First of all, I find it completely unbelievable that Emily hasn’t even got a passing acquaintance with the myths enshrined in the Iliad - Bulfinch’s mythology came out in the mid-1850s and this story is supposedly taking place in the 1880s. So I’m expected to believe that someone who is characterized as very bright is completely ignorant of the story of Helen of Troy? That’s a bit much! Of course, I find it equally implausible that her deceased husband was so in love with her as we are told he was! She doesn't seem any more interesting - at least at first - than any other woman whom Philip encounters!

Moreover, Alexander falls into the standard trap of historical fiction which is that she plops characters who think and feel exactly like 21st century people into the nineteenth century with a few descriptions of clothes so that we know they’re really in the nineteenth century. But there’s nothing Emily does or says that sounds remotely like she was raised in the 1880s – and even more bizarrely, the only people who seemed perturbed by her unconventionality are her mother and some fussy older lady friends of her mothers. Moreover, I see no evidence of Emily’s vaunted intelligence - she actually seems quite remarkably thick about people, though she is apparently so beautiful that everyone around her falls madly in love with her.

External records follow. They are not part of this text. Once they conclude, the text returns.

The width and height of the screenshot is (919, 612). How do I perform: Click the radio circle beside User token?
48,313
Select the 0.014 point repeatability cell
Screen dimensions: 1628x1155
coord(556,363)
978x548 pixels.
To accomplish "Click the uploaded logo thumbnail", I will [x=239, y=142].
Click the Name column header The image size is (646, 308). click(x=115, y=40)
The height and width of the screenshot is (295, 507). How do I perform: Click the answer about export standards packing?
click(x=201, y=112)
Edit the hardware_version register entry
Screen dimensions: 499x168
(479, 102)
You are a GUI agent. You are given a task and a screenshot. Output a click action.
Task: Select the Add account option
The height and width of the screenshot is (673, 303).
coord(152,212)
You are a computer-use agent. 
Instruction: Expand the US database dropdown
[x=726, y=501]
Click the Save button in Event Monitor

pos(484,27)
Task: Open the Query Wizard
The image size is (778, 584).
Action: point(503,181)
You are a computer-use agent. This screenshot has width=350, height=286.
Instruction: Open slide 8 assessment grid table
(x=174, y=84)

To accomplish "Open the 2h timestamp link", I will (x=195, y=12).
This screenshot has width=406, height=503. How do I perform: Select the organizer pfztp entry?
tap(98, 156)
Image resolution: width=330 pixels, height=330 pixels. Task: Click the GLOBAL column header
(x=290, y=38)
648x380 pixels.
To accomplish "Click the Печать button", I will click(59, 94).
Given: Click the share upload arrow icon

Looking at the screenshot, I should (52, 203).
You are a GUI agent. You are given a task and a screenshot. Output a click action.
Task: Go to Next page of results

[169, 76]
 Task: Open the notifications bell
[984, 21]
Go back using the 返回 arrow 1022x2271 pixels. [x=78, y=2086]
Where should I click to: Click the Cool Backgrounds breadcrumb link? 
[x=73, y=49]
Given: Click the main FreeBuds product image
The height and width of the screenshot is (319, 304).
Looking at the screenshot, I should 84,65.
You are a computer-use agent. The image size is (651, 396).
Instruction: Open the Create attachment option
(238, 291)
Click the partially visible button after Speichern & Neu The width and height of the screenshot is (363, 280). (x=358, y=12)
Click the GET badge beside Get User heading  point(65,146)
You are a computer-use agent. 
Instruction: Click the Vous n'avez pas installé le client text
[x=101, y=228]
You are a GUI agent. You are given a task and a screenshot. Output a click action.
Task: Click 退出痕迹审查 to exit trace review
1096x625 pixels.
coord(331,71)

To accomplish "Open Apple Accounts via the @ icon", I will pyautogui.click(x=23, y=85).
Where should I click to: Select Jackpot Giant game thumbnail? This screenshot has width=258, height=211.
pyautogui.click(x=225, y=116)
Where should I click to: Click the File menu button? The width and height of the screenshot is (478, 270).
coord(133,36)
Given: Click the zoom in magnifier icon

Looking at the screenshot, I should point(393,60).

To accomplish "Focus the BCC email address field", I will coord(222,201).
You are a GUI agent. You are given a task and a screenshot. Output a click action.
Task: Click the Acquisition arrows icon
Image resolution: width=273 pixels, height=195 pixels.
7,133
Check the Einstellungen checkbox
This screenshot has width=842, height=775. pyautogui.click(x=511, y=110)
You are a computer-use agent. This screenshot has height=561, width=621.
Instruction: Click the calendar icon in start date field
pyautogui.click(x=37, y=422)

Lastly, there's the anachronistic language. At one point, one of the servants tells Emily that everyone below stairs was "rooting for" her in a conflict with her family. Now, first of all, I highly doubt that any kind of trained staff would have been that forward with their mistress; and secondly, "rooting for" something is totally anachronistic if they mean "cheering for" Emily. Has Ms. Alexander ever read a 19th century novel? (This was just one egregious example - there are many others!)

I won't be reading any more of what is apparently a series!